For the first time since the global financial crisis, all major regions of the world are experiencing an uptick in economic growth, according to the World Bank in its latest half-yearly Global Economic Prospects Report. It also forecasts a recovery in manufacturing, investment and trade which would mean global growth of 3.1% this year, up from 2.9% predicted last June.
However, the Bank warns against complacency, saying the acceleration in growth would be temporary unless governments implement structural reforms to raise long-term growth potential.
Looking at the Bank’s regional forecasts, the Eurozone continues to look positive, with its growth rate in 2017 upgraded by 0.7 points to 2.4%. This is expected to continue in 2018, with this year’s estimates raised by 0.6 points to 2.1%.
Figures for the US and Japan were also upgraded, albeit by smaller amounts, with the US forecast revised up by 0.1% to 2.3% for this year and Japan up by 0.3% to 1.3%.
As the UK and US markets hit record highs this week, investors will be keen to see if the momentum we saw in stock markets last year continues into this year. Those that believe in the ‘January effect’, best summarised in the adage “As goes January, so goes the year” will be paying close attention to how stocks perform this month.
Looking back over the past year, those investors that stayed invested, undeterred by the uncertainties of interest rate rises, elections and the ongoing Brexit negotiations were rewarded with a vintage year of low volatility and healthy returns - especially those investors who were well diversified across the key regions.
Despite all the focus on the UK and US reaching ever new highs, it was actually Asia that delivered the strongest performance last year, with Europe picking up the pace once the elections were out of the way and Japan enjoying an uptick in the Autumn as North Korean tension eased and Prime Minister Shinzo Abe was re-elected. As ever it paid to be well diversified.
As we look ahead to a New Year, with the bull market now nearing its ninth anniversary, it is understandable that investors will be wondering where in the world to allocate their money.
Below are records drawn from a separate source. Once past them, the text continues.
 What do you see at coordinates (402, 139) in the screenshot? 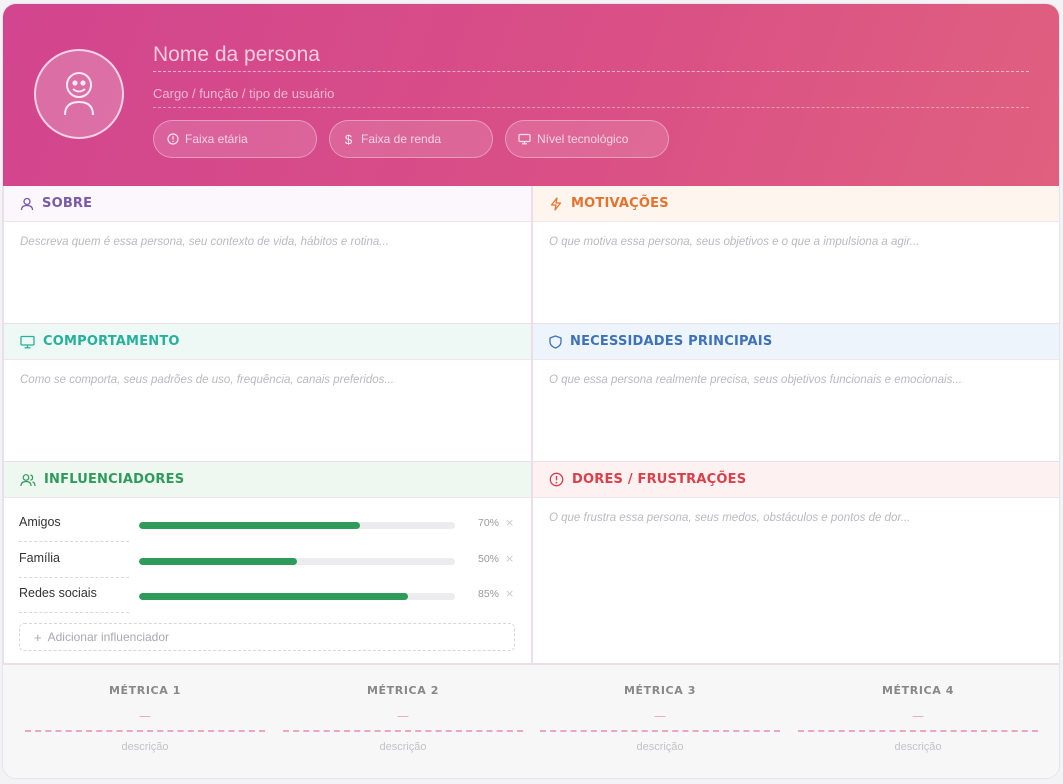
I see `chip-label: Faixa de renda` at bounding box center [402, 139].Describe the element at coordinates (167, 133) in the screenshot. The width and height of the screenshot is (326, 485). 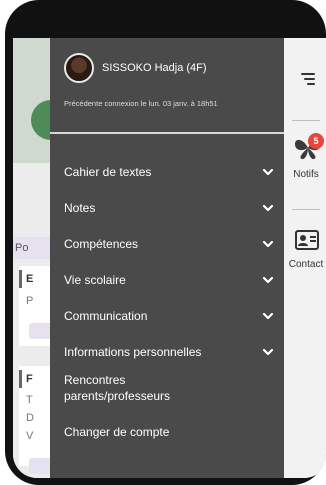
I see `menu-divider` at that location.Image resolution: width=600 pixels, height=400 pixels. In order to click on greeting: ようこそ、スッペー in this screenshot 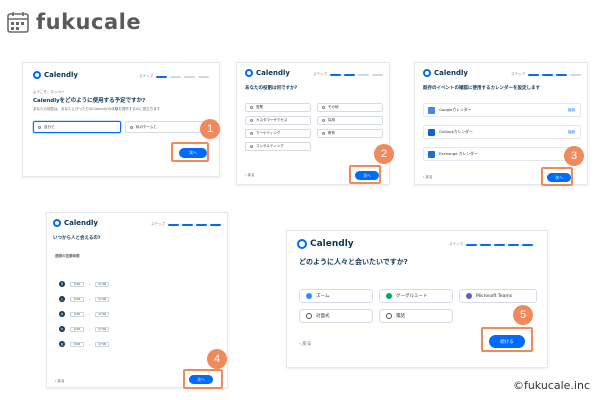, I will do `click(49, 92)`.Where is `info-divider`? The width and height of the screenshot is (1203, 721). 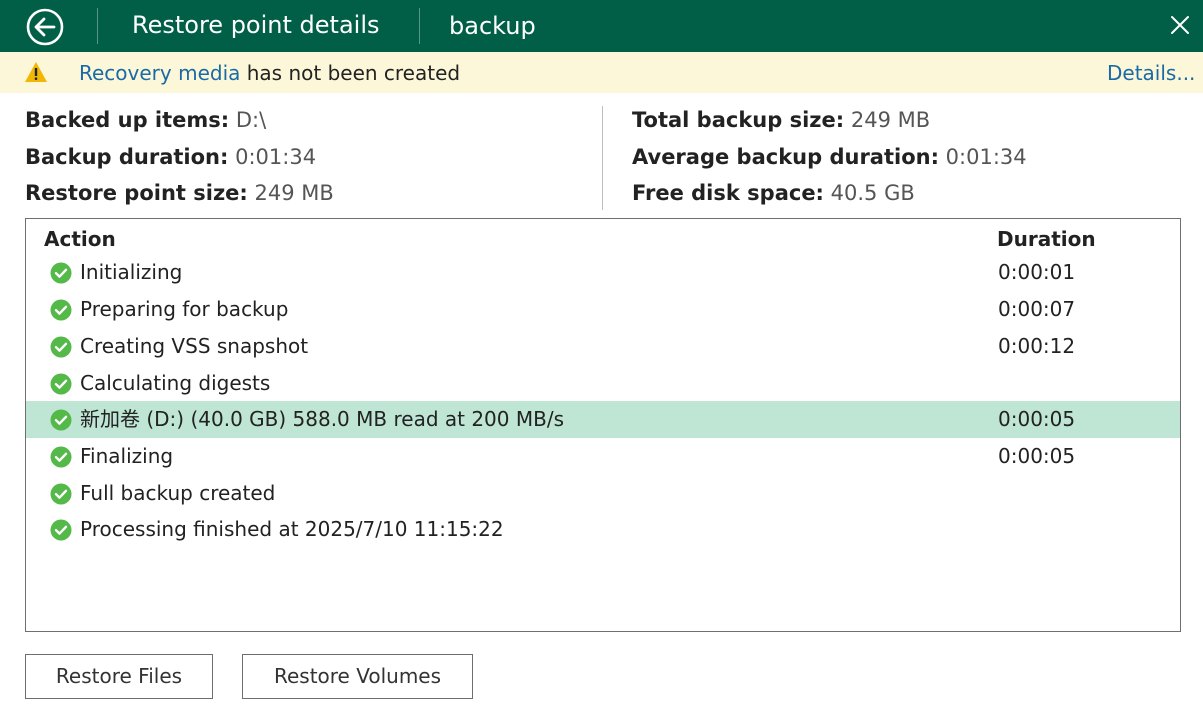 info-divider is located at coordinates (602, 158). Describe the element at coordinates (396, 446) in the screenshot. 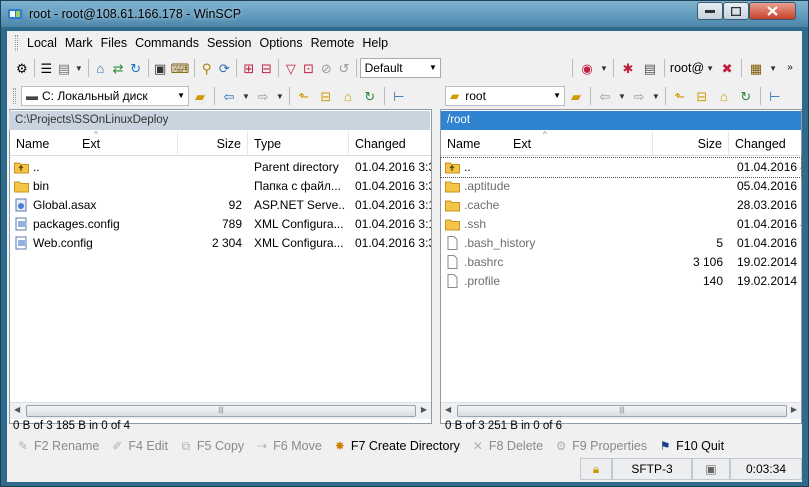

I see `fkey-f7-button: ✸ F7 Create Directory` at that location.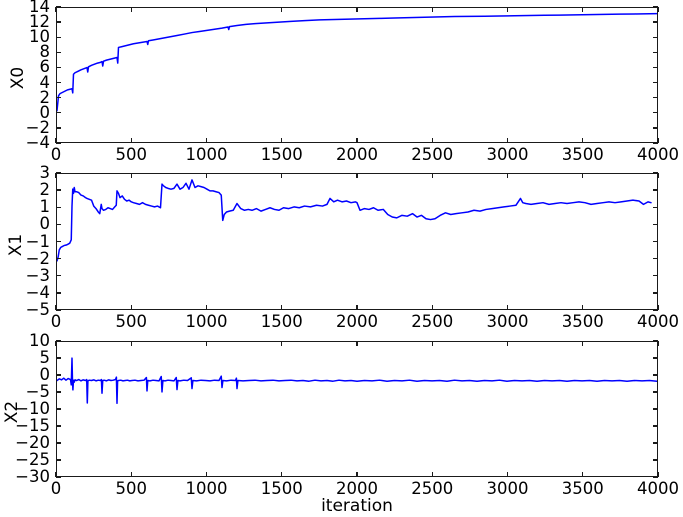 The image size is (683, 517). What do you see at coordinates (45, 224) in the screenshot?
I see `y-tick-label: 0` at bounding box center [45, 224].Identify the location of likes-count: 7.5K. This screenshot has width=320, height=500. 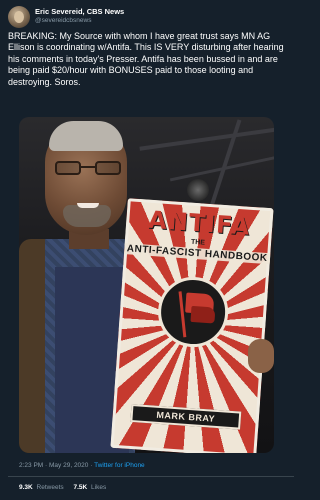
(80, 488).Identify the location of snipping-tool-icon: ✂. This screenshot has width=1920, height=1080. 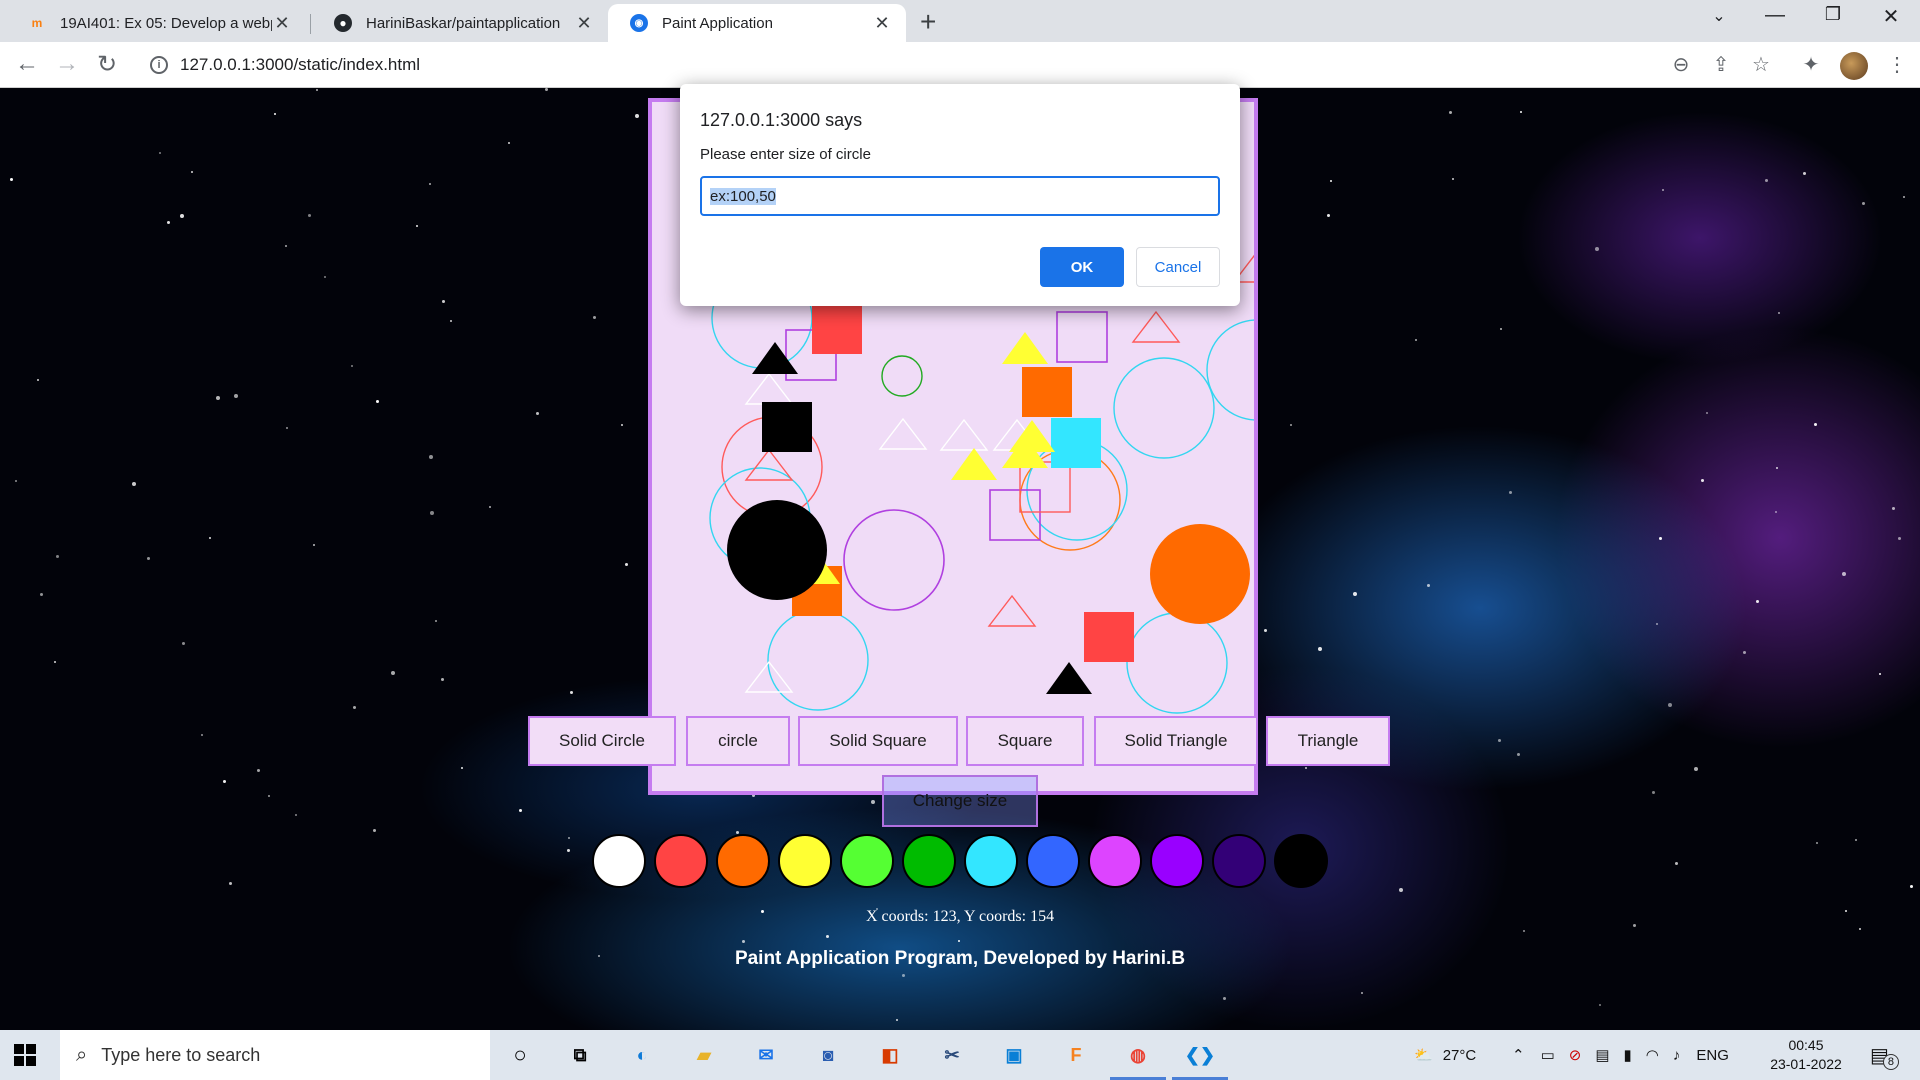
(952, 1055).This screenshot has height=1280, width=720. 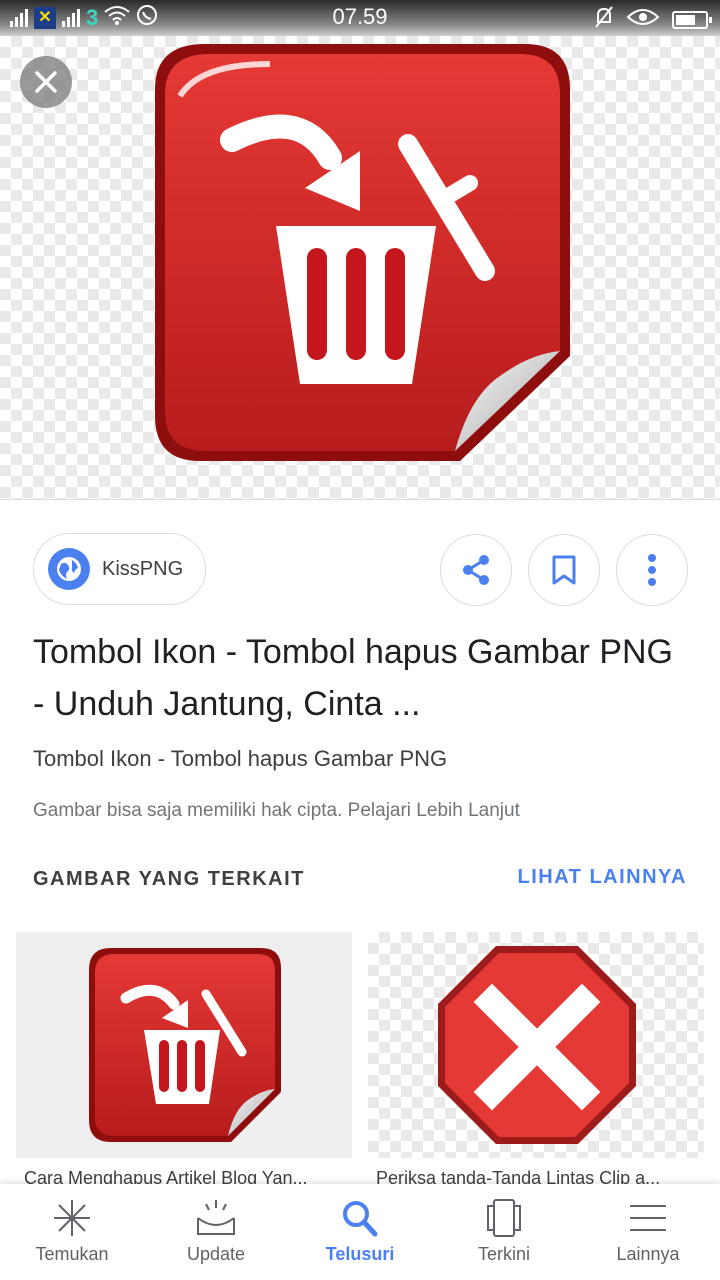 What do you see at coordinates (360, 500) in the screenshot?
I see `divider` at bounding box center [360, 500].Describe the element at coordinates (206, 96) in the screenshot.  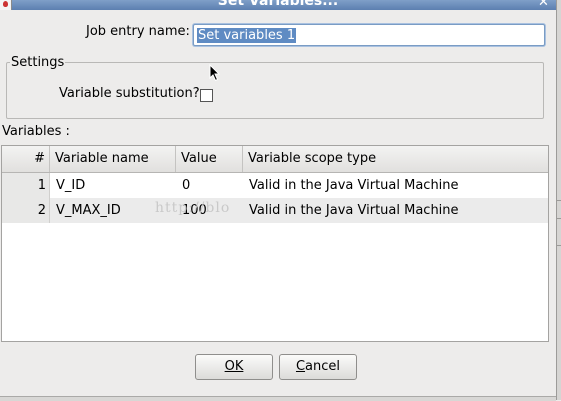
I see `variable-substitution-checkbox` at that location.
In our latest issue of Investment Outlook, which was published this week with a live webcast, Investment Director Tom Stevenson shared his views on what we can expect for the year ahead and where the opportunities lie. If you weren’t able to watch the webcast live on Tuesday evening, a good starting point would be to set aside half an hour this weekend to watch it on-demand. Alternatively, you can download this week’s MoneyTalk podcast, which also discusses the outlook.
In the webcast Tom gives a ten minute presentation summarising the latest Investment Outlook, followed by twenty minutes of Q&A with Fidelity investors. Some of the questions he answers include: ‘Is Bitcoin a bubble?’, ‘When will the bull market end?’ and ‘Should we be worried about the bond market?’
As well as the webcast the Investment Outlook report discusses in detail the prospects for the key asset classes - equities, bonds, property and commodities. It also summarises the outlook for equities in the main regions of the world - US, UK, Europe, Asia-Pacific ex Japan/Emerging Markets and Japan.
At the back of the Investment Outlook we list the entire Select 50 range of recommended funds, split conveniently into eight straightforward categories. So if, for example you’re looking for a global fund, we list the five global funds our experts recommend with the performance of each fund over the last five years to make comparing easy.
While none of us know what the highs and lows of this year will be, one thing we can be confident about is holding a diversified portfolio of funds, investing in the key markets around the world, is one smart way to take advantage of stockmarket growth wherever it might be.
The value of investments and the income from them can go down as well as up, so you may not get back what you invest. When investing in overseas markets, changes in currency exchange rates may affect the value of your investment. The Select 50 is not a recommendation to buy or sell a fund. This information does not constitute investment advice and should not be used as the basis for any investment decision nor should it be treated as a recommendation for any investment. Investors should also note that the views expressed may no longer be current and may have already been acted upon by Fidelity. Fidelity Personal Investing does not give personal recommendations. If you are unsure about the suitability of an investment, you should speak to an authorised financial adviser.